====== Ausgangstext

Ich hoffe nicht, dass jeder sich in den Büchern die er liest wiederfindet. Schließlich stehen regelmäßig Thriller in den Bestsellerlisten. Wie soll man sich in einen solchem Buch wiederfinden? Also ich hoffe doch ganz stark, dass nicht jeder der so etwas liest ein verkappter Massenmörder oder ein heimlicher Sadist ist. Nein, daran mag ich überhaupt nicht denken.

Ich frage mich schon regelmäßig wie man manche Sachen schreiben kann, ohne nicht selbst in irgend einer Art und Weise "gestört" zu sein. Ich möchte mich das nicht noch bei den Lesern fragen. Man liest zwar sicher Bücher, in denen man sich auch wiedererkennt. Aber dass diese Bücher interessieren einen nunmal. Aber verallgemeinern kann man das ganz sicher nicht.

Ich lese soviele verschiedene Bücher und ich finde mich in den wenigsten darin wieder. Manchmal erkennt man gleichartige Gedankenstrukturen, aber das war es dann auch schon wieder. Sicher greift man auch mal zu einem Buch, bei dem einen die Lebensumstände der Protagonisten bekannt vorkommen. Aber doch nicht ständig und bei jedem Buch.

Ich hatte auch noch nicht das Gefühl ein Buch als Ersatz für irgendwelche verpassten gelegenheiten oder nicht getätigte Reisen zu lesen. Ich lese Bücher zum Zeitvertreib und um neues zu erfahren. Um Geschichten erzählt zu bekommen. Aber nicht, um mich darin zu finden.

» ChaosXXX » Beiträge: 1877 » Talkpoints: 1,61 » Auszeichnung für 1000 Beiträge



Ich finde auch nicht zwingend, dass man nur jene Bücher liebt, in denen man sich selbst wieder findet. Ich lese zum Beispiel sehr viel Vampirliteratur und Fantasy, in manchen diesen Geschichten möchte ich mich gar nicht wieder finden. Meiner Meinung nach liest man aber eher ein Buch gerne, weil man gerne diese Geschichte erleben würde oder mit den Figuren darin zusammen sein würde.

============
====== Verfügbare Datensätze

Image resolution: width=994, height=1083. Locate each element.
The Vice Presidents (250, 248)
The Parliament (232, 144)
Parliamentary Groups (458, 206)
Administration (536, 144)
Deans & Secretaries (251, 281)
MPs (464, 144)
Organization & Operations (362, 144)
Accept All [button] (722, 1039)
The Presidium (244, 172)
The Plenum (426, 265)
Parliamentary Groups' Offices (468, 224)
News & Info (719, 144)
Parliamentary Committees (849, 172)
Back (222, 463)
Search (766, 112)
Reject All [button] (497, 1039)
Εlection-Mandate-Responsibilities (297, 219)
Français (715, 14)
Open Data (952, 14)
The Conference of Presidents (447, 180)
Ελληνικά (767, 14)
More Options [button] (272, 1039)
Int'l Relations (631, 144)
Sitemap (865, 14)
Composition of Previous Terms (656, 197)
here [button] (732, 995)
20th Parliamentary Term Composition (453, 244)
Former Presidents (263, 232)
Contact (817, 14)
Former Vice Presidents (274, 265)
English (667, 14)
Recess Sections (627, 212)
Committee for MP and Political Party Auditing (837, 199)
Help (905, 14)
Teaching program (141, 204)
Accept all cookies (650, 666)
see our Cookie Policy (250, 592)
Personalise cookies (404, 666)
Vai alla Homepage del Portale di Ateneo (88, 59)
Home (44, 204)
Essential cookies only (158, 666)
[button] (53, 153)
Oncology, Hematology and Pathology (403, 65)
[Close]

============
====== Verfügbare Datensätze

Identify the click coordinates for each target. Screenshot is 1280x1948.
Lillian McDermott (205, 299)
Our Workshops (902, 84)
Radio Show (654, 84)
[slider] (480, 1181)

============
====== Verfügbare Datensätze

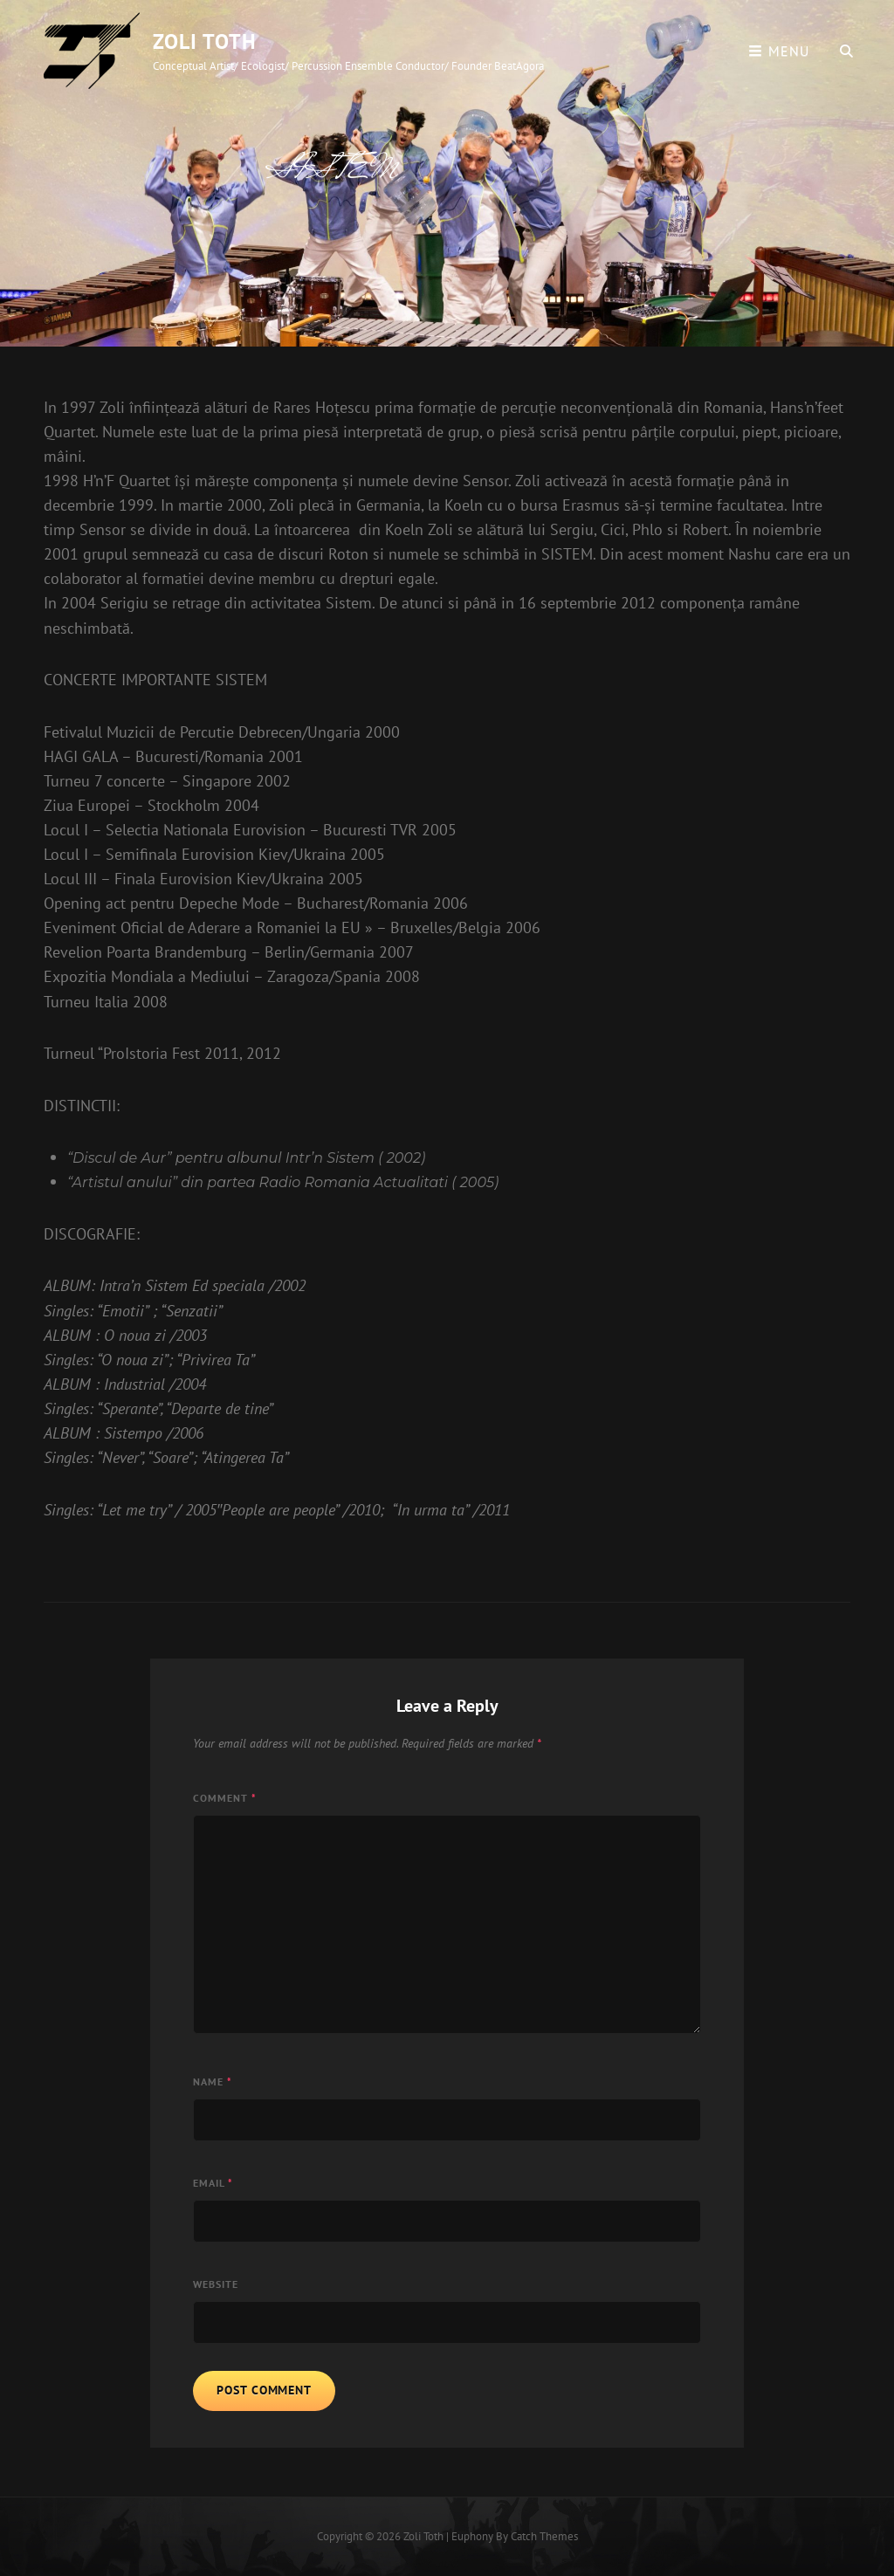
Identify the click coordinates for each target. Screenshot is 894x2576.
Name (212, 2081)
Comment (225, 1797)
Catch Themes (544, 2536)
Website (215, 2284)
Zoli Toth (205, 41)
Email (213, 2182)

============

- Zu bearbeitende Aufgaben:
a) Prüfe, ob die folgenden Aussagen mit dem Ausgangstext übereinstimmen, und belege jede Antwort mit „Ja“ oder „Nein“ sowie dem entscheidenden wörtlichen Zitat: (i) Als ein Grund zum Lesen wird der Zeitvertreib genannt. (ii) Im letzten Abschnitt wird behauptet, man liebe nur Bücher, in denen man sich selbst wiederfindet. (iii) Laut Text stehen regelmäßig Thriller in den Bestsellerlisten.
b) Überführe die Datensätze von der Zeile mit „Search (766, 112)“ bis zur Zeile mit „Int'l Relations (631, 144)“, beide eingeschlossen, in eine CSV mit den Spalten „Ziel“ und „Koordinaten“. Lege für jeden Datensatz eine Zeile an, setze jedes Feld in Anführungszeichen und ersetze Zeilenumbrüche durch Leerzeichen.
Ausgangstext und Datensätze stehen inhaltlich in keinem Zusammenhang.

- Geordnete Lösungen:
a)
(i) Ja: „Ich lese Bücher zum Zeitvertreib und um neues zu erfahren.“
(ii) Nein: „Ich finde auch nicht zwingend, dass man nur jene Bücher liebt, in denen man sich selbst wieder findet.“
(iii) Ja: „Schließlich stehen regelmäßig Thriller in den Bestsellerlisten.“

b)
Ziel,Koordinaten
"Search","(766, 112)"
"Reject All [button]","(497, 1039)"
"Εlection-Mandate-Responsibilities","(297, 219)"
"Français","(715, 14)"
"Open Data","(952, 14)"
"The Conference of Presidents","(447, 180)"
"Ελληνικά","(767, 14)"
"More Options [button]","(272, 1039)"
"Int'l Relations","(631, 144)"